Posted: Wed Mar 15, 2006 12:39 am
by hope16_05
Needing support does not at all mean that you are feeling sorry for yourself! Support comes in many different forms. I do not feel at all sorry for my self yet I still need support when I am facing yet another surgery, this time to reduce pain in my back and shoulder caused by my bpi. I do not feel sorry that this happened to me, this injury has made me who I am today. Even so, it is still nice to be able to talk to all the people here because they understand.
I think it is unfair to say "stop trying to fix it" I would love to stop trying to fix it, do you really think four going on five surgeries is something that I enjoy? I "fix" it so I dont have so much pain, so I can go on with my life.
I guess you are very fortunate to have such a great outlook but I dont think it is fair to be mad because many people are hurting. They are not sorry for them selves, they are sorry for their child or parents or grandchild. I still feel sad about the pain that my parents have every day of their life, was this my fault? NO but it happened and they are hurting, they are not sorry for them selves!

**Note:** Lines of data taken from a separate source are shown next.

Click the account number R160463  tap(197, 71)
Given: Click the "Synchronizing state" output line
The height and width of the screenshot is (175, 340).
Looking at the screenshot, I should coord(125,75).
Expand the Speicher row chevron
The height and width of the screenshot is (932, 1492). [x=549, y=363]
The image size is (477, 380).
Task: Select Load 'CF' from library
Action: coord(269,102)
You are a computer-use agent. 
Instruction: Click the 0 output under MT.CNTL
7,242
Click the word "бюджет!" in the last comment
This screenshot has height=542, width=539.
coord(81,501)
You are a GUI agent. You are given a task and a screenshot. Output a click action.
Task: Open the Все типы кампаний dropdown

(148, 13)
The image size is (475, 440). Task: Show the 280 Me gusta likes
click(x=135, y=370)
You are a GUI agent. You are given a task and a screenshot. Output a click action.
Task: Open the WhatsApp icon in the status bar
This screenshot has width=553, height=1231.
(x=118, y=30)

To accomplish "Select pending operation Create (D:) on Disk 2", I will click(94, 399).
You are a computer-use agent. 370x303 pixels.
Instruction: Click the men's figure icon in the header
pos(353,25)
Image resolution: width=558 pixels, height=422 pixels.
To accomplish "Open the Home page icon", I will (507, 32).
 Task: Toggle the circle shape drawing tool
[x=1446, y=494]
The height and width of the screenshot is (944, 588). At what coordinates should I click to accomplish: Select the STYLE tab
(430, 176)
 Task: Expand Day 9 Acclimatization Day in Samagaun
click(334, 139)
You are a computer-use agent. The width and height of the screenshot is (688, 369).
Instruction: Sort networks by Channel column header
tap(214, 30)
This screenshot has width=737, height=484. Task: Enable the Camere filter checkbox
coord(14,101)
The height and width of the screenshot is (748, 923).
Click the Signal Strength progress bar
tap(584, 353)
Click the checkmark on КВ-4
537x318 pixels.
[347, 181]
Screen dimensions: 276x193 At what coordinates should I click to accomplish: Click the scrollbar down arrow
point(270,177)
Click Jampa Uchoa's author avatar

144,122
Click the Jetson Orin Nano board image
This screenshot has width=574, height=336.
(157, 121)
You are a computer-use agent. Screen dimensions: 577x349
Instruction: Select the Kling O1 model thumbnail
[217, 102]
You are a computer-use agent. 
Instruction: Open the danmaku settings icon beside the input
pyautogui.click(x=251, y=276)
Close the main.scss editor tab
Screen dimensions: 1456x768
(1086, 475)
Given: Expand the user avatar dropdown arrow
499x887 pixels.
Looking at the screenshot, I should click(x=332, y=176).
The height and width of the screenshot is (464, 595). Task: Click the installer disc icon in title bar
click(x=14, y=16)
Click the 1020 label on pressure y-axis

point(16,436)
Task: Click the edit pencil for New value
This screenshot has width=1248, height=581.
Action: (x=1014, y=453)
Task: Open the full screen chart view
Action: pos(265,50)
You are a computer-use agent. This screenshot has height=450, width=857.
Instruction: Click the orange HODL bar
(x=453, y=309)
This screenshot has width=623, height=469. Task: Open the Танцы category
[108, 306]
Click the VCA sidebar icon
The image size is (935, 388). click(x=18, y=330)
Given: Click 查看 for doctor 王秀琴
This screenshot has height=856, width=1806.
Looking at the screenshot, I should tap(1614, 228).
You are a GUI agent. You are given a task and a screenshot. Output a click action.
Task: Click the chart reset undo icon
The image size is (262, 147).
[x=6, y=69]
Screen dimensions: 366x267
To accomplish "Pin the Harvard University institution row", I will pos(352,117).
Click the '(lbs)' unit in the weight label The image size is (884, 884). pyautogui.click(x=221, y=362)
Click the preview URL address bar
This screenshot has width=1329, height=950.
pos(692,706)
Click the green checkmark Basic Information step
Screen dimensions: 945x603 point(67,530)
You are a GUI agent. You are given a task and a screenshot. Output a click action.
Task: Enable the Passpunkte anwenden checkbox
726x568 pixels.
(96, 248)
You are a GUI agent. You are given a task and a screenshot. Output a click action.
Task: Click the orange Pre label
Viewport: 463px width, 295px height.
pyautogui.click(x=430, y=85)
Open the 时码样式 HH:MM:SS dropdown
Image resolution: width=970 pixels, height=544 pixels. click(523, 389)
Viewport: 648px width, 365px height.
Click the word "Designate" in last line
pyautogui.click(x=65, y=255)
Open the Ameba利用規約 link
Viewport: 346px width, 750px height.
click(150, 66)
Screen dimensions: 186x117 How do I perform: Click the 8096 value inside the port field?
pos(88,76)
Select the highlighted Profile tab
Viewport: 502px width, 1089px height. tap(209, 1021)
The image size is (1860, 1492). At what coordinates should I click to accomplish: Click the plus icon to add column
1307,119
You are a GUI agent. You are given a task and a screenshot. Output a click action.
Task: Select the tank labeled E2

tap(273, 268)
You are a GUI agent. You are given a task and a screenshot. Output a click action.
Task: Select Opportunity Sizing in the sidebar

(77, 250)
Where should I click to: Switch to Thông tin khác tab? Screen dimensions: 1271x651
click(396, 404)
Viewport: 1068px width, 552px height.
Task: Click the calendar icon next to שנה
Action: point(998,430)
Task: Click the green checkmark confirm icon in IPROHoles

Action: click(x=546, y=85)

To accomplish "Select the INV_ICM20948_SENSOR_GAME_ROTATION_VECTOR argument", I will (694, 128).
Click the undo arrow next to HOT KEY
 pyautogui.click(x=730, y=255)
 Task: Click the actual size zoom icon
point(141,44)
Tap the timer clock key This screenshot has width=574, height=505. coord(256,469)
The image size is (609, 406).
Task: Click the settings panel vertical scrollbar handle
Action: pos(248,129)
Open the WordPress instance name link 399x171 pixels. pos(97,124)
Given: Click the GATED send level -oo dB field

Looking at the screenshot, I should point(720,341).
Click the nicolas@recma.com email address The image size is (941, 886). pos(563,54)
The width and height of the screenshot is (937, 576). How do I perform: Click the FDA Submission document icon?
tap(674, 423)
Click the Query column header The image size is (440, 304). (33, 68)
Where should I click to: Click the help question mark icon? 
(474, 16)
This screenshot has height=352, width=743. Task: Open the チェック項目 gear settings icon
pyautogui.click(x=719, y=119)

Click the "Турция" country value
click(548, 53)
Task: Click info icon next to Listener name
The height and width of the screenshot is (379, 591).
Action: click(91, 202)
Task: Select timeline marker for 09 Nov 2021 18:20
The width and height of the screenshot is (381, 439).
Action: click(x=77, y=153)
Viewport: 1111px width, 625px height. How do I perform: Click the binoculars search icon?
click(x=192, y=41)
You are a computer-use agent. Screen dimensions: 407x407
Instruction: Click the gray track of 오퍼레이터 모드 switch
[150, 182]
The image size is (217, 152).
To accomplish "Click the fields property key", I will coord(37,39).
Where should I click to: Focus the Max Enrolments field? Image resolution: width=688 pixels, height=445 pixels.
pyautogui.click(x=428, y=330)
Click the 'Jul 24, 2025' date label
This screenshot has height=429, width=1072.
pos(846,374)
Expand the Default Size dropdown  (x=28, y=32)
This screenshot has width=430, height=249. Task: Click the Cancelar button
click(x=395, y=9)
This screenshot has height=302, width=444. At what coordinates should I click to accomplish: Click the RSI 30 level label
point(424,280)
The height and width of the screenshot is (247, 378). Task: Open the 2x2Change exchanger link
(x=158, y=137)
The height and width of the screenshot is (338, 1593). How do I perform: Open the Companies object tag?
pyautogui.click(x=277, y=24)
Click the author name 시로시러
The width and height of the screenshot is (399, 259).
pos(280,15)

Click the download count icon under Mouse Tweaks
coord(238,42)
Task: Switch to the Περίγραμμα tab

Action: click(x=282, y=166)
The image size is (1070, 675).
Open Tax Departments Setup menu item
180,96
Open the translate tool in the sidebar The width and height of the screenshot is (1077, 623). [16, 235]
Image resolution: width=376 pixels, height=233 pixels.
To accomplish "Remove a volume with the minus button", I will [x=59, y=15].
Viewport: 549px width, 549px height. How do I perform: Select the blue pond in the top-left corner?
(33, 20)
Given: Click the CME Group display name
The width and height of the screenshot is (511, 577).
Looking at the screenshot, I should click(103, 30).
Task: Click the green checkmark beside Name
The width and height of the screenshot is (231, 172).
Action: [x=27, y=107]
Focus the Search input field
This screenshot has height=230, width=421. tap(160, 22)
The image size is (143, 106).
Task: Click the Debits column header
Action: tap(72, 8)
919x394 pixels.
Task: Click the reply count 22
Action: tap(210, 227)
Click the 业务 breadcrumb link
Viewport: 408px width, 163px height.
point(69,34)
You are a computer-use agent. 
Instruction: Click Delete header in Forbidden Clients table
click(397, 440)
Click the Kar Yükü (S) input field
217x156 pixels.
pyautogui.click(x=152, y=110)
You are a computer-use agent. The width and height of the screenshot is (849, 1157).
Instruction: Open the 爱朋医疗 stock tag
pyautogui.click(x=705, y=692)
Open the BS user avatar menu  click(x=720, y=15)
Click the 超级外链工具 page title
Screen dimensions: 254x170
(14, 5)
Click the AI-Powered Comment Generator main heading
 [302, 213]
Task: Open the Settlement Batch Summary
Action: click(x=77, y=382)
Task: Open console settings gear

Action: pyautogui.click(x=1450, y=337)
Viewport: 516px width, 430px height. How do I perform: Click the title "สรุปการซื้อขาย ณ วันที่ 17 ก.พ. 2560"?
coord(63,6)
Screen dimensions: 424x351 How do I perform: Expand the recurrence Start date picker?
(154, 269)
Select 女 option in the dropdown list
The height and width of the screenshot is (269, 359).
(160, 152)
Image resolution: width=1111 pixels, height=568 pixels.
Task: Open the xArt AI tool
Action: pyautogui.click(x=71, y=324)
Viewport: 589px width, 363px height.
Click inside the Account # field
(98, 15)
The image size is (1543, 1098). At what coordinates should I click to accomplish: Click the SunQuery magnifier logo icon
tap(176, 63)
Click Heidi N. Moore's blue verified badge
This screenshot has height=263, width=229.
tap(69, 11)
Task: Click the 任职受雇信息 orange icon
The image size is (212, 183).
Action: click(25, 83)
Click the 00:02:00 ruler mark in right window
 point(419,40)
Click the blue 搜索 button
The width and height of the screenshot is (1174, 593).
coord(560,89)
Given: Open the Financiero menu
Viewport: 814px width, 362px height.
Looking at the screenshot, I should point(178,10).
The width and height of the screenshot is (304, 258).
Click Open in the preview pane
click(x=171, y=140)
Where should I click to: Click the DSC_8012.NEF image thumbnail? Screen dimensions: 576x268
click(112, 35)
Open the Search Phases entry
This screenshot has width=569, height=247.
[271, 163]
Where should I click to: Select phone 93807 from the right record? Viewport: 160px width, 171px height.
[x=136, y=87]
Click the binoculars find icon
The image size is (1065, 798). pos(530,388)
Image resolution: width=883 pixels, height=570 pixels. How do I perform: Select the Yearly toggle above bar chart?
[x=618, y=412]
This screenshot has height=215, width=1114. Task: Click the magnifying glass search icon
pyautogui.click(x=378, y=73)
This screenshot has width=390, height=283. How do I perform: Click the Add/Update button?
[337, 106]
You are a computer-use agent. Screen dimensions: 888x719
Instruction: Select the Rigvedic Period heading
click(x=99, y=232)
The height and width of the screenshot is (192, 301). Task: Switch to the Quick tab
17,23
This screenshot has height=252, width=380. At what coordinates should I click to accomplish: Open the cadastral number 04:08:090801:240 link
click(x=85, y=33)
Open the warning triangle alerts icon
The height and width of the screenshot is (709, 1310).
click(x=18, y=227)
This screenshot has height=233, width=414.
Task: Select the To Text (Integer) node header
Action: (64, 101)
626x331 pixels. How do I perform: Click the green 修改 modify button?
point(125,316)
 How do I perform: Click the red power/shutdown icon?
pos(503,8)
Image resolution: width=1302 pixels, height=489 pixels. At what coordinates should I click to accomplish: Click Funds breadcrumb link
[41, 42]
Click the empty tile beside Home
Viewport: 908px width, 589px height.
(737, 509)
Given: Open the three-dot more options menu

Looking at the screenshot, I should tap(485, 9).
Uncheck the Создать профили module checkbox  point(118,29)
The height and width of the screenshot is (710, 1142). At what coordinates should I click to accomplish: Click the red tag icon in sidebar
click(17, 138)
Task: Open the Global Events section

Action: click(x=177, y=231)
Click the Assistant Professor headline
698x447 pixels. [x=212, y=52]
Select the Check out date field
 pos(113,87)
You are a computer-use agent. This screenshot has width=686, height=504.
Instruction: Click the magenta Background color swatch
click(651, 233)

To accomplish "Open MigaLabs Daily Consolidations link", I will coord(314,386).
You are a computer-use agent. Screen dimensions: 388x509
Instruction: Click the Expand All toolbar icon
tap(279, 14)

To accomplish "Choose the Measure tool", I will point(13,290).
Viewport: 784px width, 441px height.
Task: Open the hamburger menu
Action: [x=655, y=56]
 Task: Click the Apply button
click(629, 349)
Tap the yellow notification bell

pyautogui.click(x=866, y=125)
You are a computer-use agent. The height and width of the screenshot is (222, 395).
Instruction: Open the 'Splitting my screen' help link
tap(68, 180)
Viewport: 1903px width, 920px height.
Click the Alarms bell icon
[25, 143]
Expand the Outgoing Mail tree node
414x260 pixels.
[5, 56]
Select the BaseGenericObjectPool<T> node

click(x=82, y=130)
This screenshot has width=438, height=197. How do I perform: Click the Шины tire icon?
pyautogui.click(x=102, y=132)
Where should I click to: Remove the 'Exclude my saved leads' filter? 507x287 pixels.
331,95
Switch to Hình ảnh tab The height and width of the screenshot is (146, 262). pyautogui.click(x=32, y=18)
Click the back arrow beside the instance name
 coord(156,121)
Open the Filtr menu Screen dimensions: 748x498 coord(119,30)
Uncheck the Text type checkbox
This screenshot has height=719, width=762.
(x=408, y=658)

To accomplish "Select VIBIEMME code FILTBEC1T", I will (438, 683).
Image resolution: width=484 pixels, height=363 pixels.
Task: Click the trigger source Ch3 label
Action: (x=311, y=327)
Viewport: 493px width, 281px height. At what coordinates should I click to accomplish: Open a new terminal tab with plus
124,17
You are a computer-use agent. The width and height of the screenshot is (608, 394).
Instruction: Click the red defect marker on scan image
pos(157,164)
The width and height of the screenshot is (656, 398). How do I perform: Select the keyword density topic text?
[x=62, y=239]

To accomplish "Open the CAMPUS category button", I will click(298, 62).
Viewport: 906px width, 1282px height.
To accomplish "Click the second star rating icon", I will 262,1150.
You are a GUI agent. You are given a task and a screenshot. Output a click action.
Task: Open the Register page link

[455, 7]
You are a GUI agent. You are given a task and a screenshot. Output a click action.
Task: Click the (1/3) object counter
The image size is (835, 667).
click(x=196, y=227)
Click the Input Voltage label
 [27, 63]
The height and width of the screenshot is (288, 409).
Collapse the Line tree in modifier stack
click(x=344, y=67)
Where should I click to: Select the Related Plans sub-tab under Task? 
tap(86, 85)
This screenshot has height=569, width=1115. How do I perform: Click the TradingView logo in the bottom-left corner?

I hope that you are able to see this side of the story as well!
Amy 19 ROBPI from MN
hope16_05@hotmail.com
Re: am I the only one....?
Posted: Wed Mar 15, 2006 3:04 am
by katep
Amy,
Great post, but I would disagree on one thing. So many parents don't adequately deal with or grieve what *they* themselves lost in the course of their child being injured, and that can most definitely keep you mired in sadness... A lot of the sadness parents feel *is* for themselves, and *needs* to be for themselves, but that is something that is difficult to acknowledge and not feel additional guilt about.
Parents need to know it is *OK* for them to mourn and grieve the loss this injury brings! Yes, it was the child who primarily was injured (many mothers also suffered physical injury in the process) but the parents also suffer losses because of this injury!
*We lost our faith that many or even most medical professionals know enough or care enough to protect us or our loved ones
*We lost faith in ourselves that we could protect our own child, the one for whom you would cut off your own limb to restore theirs
*We lost, or were threatened with loss of, dreams we held for our children for nine months (yes, new dreams do replace them, but it is a loss nonetheless that needs to be felt, grieved, and let go)
*We may have lost a loving partner, a supportive family, friends or connections to community
*We may have lost career or life choices because of the financial burden this injury can bring
It is very hard being a parent, especially a mother, and having your world ripped apart and turned upside down on what should have been one of the happiest days of your life, during a time that is already filled with emotional and hormonal upheaval. Adequate grief over what we also lost on that day is necessary, in order to move on with life and be the best parents to the children we have. But it is difficult for us as parents to grieve effectively and honestly, when you feel guilty for the feelings you have. There are stages of grief, and they apply here, too!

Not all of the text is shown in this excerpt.